## PAGE EXCERPT
McMillan says that unless employers are adhering to those control measures, workers still risk being exposed to asbestos. He is glad the requirements are strict but wishes the hazard didn’t exist at all. “What I’d like to see happen is a proactive plan in place for buildings to get rid of this stuff, even if it takes time,” he says. “What I have always advocated is, if you’re going to repair a pipe that’s rapped with asbestos, why not actually apply the work to removing the asbestos, eliminating the hazard at the source?”
Long after being exposed to asbestos in the respiratory tract, a worker may be diagnosed with one of these occupational diseases:
Asbestosis is a lung disease that occurs when asbestos fibres are inhaled, usually from several years of exposure. It is characterized by pulmonary fibrosis (scar-like tissue). Shortness of breath is the most common symptom. In most cases, the telltale sign is a certain “crackle” sound a doctor hears through a stethoscope.
Lung Cancer takes many years to develop. In the early stages there are rarely any symptoms. By the time the person starts to experience chronic cough, weight loss, shortness of breath, fever, and chest pain, the cancer has reached an advanced stage.
Mesothelioma is a cancer of the cells lining the lungs or abdomen. Patients with pleural (lung) mesothelioma experience chest and shoulder pain and, often, a dry cough. As the cancer progresses and the tumor grows bigger, weight loss, weakness and fever may also occur. The disease can manifest itself 10, 20, even 40 years after exposure, as too many retirees are discovering with the alarming diagnosis today. The average survival time varies from four to 18 months after diagnosis.
Unlike many types of cancer, for which it can be difficult to attribute to occupational exposures, mesothelioma cases are comparably clear-cut. At least 65 per cent of cases are thought to be related to asbestos exposure at work. According to Cancer Care Ontario, though it can occur in a number of body sites, the most common location is the layer of tissue lining the chest cavity called the pleura.
“Mesothelioma is probably only caused by asbestos,” says John Oudyk, an occupational hygienist with the Occupational Health Clinics for Ontario Workers (OHCOW). “It’s an irrebuttable presumption. As long as you can show exposure, your claim will be accepted.”
And yet a study by the Ontario Cancer Centre found that of all cases of mesothelioma in Ontario, less than 45 per cent of the victims apply for workers compensation.
“There are a lot of occupational cancers not adding up,” Oudyk says. “Generally for every mesothelioma you expect a couple of lung cancers due to asbestos at the same time. So if you look at WSIB stats and look at the number of lung cancers, they should be double at least the mesothelioma cases, plus all the other non-asbestos things that cause cancer. The numbers don’t add up the way you would expect.”
According to Cancer Care Ontario, doctors could be doing a better job of educating patients on the potential link between occupational exposure to asbestos and its related diseases. As for the reasons for the low number of compensation claimants with mesothelioma, no one knows for sure.
Oudyk says he can only speculate:
“When you’re diagnosed with cancer, that’s earth-shattering. You’re thinking about a lot of things — your family, how long you will live, getting your affairs in order. Thinking about whether the cancer may be work-related may be way down on the list. Or you may not know compensation is available, or of the role the workplace might have played.”

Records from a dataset
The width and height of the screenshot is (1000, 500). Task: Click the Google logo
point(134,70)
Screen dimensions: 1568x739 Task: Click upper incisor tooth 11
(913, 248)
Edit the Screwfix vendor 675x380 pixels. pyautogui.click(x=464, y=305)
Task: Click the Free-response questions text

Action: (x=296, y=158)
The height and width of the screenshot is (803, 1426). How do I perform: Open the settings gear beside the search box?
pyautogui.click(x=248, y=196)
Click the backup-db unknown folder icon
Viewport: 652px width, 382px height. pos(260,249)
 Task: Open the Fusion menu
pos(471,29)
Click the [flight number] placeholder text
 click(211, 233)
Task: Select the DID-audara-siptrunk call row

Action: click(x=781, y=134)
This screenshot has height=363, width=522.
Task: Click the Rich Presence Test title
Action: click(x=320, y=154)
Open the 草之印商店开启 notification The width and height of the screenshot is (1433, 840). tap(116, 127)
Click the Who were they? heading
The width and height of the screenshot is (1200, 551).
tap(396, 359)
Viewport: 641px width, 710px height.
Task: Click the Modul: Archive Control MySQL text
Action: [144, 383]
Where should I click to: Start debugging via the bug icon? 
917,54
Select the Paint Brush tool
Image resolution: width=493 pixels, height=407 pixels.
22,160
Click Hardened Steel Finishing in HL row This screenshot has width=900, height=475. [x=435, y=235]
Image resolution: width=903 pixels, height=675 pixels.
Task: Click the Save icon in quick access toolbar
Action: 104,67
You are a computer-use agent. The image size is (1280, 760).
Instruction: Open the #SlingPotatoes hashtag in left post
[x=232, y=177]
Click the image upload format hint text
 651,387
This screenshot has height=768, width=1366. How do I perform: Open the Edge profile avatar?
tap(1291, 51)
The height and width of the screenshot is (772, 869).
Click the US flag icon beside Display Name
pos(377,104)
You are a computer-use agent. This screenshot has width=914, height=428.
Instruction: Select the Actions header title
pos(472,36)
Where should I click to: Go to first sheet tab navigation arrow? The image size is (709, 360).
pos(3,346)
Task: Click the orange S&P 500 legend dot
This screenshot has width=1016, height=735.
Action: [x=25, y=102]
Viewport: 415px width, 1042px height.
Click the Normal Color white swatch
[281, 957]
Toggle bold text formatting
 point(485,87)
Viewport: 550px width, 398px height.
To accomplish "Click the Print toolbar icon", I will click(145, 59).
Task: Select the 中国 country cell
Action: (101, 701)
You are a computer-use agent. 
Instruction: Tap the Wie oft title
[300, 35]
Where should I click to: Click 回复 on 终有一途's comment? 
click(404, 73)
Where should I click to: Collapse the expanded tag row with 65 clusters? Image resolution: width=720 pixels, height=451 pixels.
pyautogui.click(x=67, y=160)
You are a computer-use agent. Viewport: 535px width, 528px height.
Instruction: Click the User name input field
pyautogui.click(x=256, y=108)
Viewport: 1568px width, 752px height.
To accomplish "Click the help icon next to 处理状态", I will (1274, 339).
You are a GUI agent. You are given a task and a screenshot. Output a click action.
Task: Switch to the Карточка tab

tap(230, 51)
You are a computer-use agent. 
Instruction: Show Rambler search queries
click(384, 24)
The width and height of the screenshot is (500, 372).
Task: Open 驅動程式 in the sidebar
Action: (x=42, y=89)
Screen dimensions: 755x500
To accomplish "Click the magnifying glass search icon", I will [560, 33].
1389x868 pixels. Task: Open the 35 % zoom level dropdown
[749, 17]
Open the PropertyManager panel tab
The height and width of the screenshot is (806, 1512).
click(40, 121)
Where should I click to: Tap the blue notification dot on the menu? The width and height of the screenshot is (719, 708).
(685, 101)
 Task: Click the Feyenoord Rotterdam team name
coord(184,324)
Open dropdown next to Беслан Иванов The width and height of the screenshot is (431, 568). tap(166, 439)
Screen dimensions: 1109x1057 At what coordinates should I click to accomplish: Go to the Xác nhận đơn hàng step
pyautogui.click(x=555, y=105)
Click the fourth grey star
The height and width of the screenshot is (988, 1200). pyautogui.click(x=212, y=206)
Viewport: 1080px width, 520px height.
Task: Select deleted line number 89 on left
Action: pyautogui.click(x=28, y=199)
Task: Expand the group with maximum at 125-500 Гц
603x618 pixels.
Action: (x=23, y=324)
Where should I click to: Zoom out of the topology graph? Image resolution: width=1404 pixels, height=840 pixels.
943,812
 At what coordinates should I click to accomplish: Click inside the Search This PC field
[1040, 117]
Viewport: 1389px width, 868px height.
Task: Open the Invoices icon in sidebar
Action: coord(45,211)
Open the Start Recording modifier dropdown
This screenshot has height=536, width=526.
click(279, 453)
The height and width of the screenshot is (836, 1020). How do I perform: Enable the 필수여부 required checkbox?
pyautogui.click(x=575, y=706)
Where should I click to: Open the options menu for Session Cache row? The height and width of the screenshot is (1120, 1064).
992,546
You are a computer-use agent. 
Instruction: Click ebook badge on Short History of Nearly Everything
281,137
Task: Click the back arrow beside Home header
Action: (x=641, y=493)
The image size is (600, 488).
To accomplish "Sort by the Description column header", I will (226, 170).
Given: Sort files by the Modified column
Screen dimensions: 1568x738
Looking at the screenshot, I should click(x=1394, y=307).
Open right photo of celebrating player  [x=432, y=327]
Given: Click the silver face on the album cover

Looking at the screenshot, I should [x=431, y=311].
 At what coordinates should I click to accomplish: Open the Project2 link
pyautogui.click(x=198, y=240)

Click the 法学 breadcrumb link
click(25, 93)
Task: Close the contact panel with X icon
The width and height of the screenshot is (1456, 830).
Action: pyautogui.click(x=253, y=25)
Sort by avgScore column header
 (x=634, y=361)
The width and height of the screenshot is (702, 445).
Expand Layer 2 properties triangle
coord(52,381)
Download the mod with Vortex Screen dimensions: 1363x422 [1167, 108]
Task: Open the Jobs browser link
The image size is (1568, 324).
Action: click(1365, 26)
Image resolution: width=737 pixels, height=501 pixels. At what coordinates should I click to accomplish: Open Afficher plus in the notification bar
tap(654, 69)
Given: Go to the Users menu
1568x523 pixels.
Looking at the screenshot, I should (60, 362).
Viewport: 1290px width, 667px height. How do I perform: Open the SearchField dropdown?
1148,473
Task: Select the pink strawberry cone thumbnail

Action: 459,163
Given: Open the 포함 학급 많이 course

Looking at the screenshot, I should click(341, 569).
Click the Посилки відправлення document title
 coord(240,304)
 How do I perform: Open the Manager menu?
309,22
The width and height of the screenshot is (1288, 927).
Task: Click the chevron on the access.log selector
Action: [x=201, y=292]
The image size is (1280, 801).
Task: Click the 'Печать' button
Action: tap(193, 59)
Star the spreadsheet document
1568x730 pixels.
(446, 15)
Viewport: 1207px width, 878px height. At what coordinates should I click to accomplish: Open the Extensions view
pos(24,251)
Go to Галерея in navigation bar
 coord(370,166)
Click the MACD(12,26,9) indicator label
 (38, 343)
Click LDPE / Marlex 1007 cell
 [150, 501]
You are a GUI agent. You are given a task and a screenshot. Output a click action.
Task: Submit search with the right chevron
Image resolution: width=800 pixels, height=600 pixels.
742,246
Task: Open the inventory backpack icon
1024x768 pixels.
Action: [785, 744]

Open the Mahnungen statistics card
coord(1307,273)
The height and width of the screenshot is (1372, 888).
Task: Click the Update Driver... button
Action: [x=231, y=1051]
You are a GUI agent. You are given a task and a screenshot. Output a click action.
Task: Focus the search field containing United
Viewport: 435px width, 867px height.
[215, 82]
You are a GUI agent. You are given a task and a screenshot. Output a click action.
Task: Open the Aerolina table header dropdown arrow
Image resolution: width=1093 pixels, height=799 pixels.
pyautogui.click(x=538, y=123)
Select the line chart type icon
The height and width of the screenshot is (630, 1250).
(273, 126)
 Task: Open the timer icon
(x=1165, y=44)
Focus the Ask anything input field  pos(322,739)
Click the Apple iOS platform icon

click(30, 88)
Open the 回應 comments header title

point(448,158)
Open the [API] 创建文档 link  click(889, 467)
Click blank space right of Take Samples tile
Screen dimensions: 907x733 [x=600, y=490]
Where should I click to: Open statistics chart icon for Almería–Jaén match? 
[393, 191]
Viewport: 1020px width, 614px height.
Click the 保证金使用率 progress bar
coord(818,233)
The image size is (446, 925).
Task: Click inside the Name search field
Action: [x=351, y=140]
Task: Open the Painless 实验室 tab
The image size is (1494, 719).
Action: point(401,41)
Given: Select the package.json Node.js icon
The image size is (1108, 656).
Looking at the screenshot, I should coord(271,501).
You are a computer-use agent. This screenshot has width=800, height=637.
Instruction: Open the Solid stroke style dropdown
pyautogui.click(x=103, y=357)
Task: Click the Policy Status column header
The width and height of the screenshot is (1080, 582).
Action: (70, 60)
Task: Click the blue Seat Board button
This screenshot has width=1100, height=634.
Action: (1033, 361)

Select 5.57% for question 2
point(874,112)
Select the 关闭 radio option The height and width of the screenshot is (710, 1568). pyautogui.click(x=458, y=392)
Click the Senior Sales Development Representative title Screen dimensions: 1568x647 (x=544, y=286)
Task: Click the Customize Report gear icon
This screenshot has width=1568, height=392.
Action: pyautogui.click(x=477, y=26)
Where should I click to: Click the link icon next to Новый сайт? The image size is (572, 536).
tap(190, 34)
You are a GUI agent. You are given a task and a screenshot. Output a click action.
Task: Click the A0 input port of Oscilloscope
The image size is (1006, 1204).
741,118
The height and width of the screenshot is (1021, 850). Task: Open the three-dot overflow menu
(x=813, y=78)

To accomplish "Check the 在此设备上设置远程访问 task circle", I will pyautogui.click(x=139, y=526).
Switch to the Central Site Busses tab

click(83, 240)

## AIM OF THE EXERCISE
According to the excerpt on asbestos-related diseases, what is the average survival time after a mesothelioma diagnosis? None of the items are needed here.

## ANSWER BOX
It varies from four to 18 months after diagnosis.